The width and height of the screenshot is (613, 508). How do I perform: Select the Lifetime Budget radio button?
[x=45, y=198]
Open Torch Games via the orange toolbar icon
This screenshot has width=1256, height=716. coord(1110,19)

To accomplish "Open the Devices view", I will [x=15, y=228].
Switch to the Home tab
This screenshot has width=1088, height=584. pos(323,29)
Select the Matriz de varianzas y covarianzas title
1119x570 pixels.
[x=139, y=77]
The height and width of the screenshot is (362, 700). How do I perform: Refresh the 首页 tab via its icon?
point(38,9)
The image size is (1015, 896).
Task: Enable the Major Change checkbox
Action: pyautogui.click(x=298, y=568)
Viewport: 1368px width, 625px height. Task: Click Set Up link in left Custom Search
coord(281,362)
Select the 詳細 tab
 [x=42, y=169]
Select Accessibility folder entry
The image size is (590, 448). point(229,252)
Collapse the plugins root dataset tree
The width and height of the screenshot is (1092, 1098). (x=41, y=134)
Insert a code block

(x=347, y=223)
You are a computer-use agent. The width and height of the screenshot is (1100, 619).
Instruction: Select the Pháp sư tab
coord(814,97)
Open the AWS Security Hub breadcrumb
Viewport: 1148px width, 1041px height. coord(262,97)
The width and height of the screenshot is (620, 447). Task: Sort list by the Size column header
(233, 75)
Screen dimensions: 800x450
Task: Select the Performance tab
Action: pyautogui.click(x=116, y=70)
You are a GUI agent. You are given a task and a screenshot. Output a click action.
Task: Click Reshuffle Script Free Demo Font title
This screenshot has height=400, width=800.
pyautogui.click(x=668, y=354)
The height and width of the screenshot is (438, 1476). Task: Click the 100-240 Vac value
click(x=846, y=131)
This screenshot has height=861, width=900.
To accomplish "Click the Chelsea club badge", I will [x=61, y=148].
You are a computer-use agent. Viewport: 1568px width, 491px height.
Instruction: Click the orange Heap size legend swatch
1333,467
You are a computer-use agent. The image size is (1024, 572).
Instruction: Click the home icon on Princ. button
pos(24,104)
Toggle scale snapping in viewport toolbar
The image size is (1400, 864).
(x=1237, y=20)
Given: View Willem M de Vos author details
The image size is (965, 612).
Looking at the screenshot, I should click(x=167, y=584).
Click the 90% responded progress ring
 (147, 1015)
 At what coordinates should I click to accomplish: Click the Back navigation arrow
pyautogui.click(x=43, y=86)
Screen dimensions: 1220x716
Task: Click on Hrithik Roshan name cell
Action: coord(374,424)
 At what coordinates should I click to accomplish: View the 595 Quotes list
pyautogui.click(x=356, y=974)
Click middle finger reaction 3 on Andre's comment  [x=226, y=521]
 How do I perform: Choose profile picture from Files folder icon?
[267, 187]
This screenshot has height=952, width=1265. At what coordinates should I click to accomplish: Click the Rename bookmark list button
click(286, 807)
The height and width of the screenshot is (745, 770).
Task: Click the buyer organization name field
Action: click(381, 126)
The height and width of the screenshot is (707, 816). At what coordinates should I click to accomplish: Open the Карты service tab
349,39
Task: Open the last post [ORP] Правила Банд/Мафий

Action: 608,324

• • • • •

**Directions**: Once a line of the records is found to contain "computer", copy it out.

**Task output**:
You are a computer-use agent. The width and height of the screenshot is (1100, 619).
You are a computer-use agent. Viewport: 1568px width, 491px height.
You are a computer-use agent. The image size is (1024, 572).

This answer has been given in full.